What’s been done away with? The body of sin—not the law of God. “For he who has died has been freed from sin” (v. 7). The handwriting of requirements has been paid by our Savior, and we are now free from the death penalty brought by our sin.
Now if we died with Christ, we believe that we shall also live with Him, knowing that Christ, having been raised from the dead, dies no more…. For the death that He died, He died to sin once for all; but the life that He lives, He lives to God. Likewise you also, reckon yourselves to be dead indeed to sin, but alive to God in Christ Jesus our Lord (vv. 8–11).
There’s an awful lot packed into these verses, but the gist is that, while sin and death are fundamentally linked, we can rise above sin as we make positive changes in our lives.
Baptism symbolizes our being crucified with Jesus Christ. When we go through the process of being baptized, we not only have our sins forgiven and washed away—we figuratively die. Just as Jesus Christ died on the cross, we should leave the old man behind us and come out of the water into a new life, dedicated to the service of God.
The Deeper Truth
So, what are the answers to our three questions? Let’s take one more look at Colossians 2:11–14:
In Him you were also circumcised with the circumcision made without hands, by putting off the body of the sins of the flesh, by the circumcision of Christ, buried with Him in baptism, in which you also were raised with Him through faith in the working of God, who raised Him from the dead. And you, being dead in your trespasses and the uncircumcision of your flesh, He has made alive together with Him, having forgiven you all trespasses, having wiped out the handwriting of requirements that was against us, which was contrary to us. And He has taken it out of the way, having nailed it to the cross.
The “handwriting of requirements” is the debt we owe because of our sin, the penalty of which is death. What was nailed to the cross was that same debt, along with Jesus Christ and the old, sinful people we once were. Sin, along with its consequences, was contrary to us and against us.
People don’t want to change; they want a comfortable message that claims they are fine as they are. To this, the Bible responds, “But now you yourselves are to put off all these: anger, wrath, malice, blasphemy, filthy language out of your mouth. Do not lie to one another, since you have put off the old man with his deeds, and have put on the new man who is renewed in knowledge according to the image of Him who created him” (Colossians 3:8–10).
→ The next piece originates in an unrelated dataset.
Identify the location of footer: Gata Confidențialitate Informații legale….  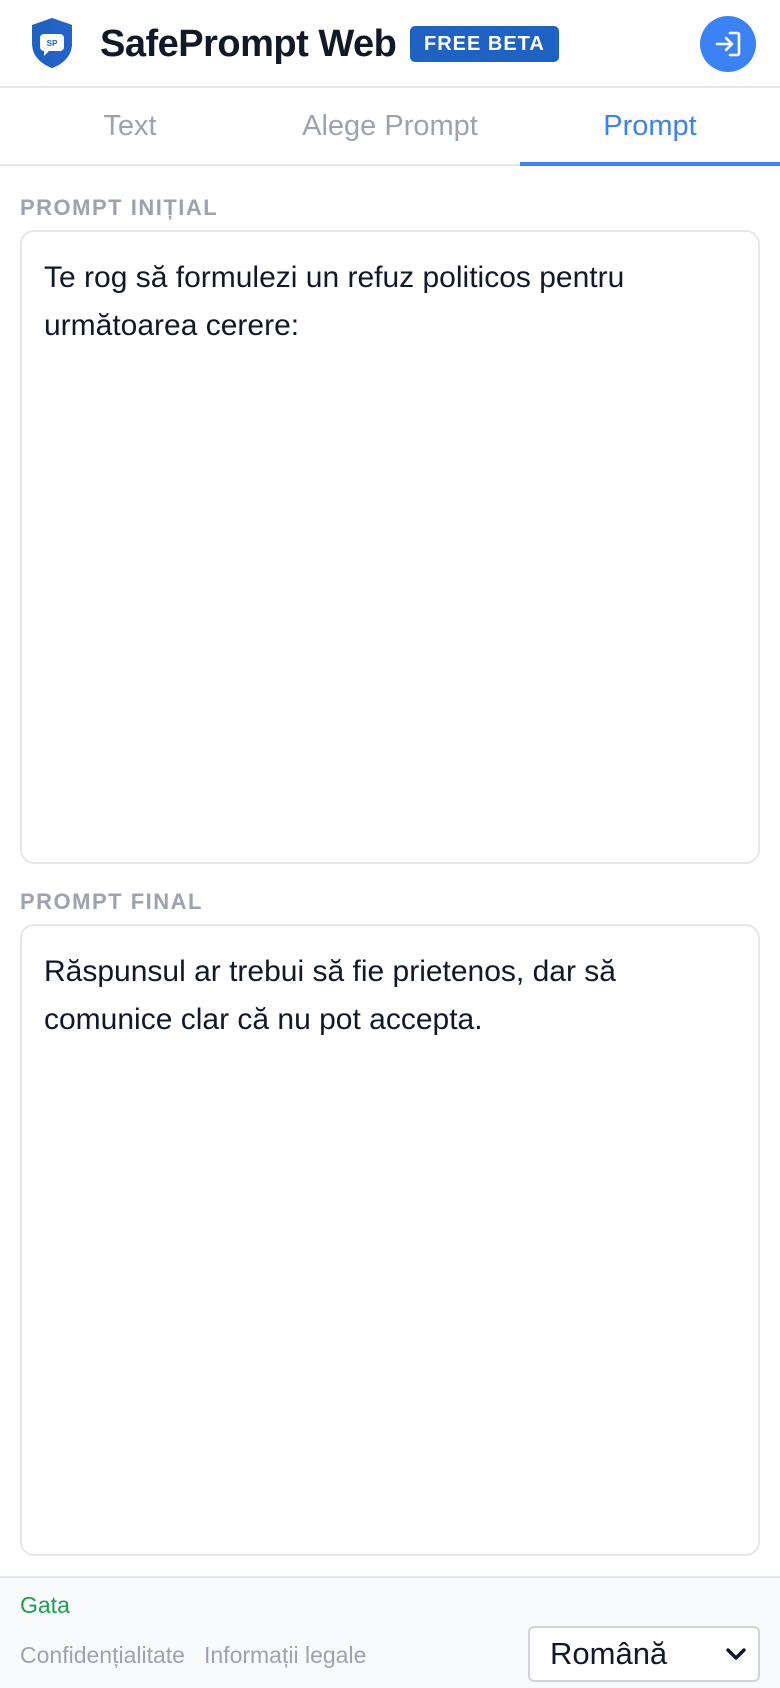
(390, 1632).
The key is that after we accept Christ’s amazing sacrifice, we should respond by living a new life that is dedicated to godliness. Jesus Christ is our perfect model for how we should live this new life. We will not do so perfectly. But we must try—and try our best.
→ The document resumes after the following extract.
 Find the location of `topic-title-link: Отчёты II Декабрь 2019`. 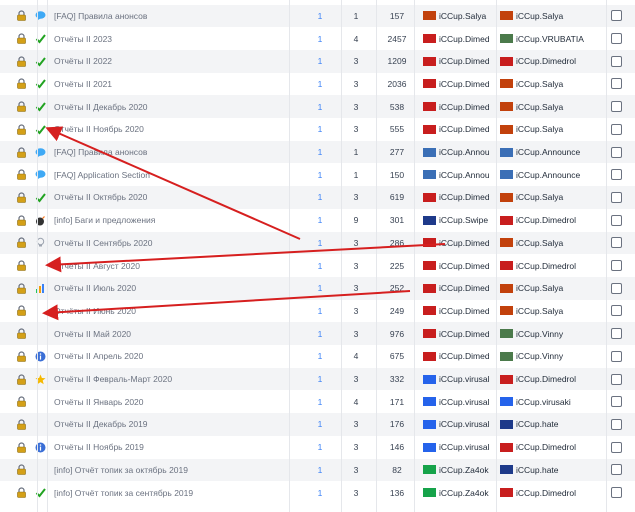

topic-title-link: Отчёты II Декабрь 2019 is located at coordinates (101, 424).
God allowed Paul’s writings to be difficult to understand on the surface—they are an ideal test to distinguish between those people who are trying to understand God’s revelation and those who are just trying to find loopholes.
Jesus Christ did not nail God’s law to the cross. And we should be thankful that we have a Savior who abolished not God’s perfect law, but rather the debt we owe because of transgressing that law, as He paid that penalty for us. But that’s not the end of it. Now that we have been pardoned, Jesus Christ expects us to live a life that is forever changed because of our understanding of His sacrifice. The purpose of God’s law is to define right and wrong so that we can transform our relationship with God and man. When we follow that law, it changes life for the better.
Let’s be so very thankful that we have been called to this understanding, that our penalty was nailed to the cross, and that we have an awesome Savior who erased our debt by dying on our behalf. We can thank Him by living a life that respects and responds to that calling.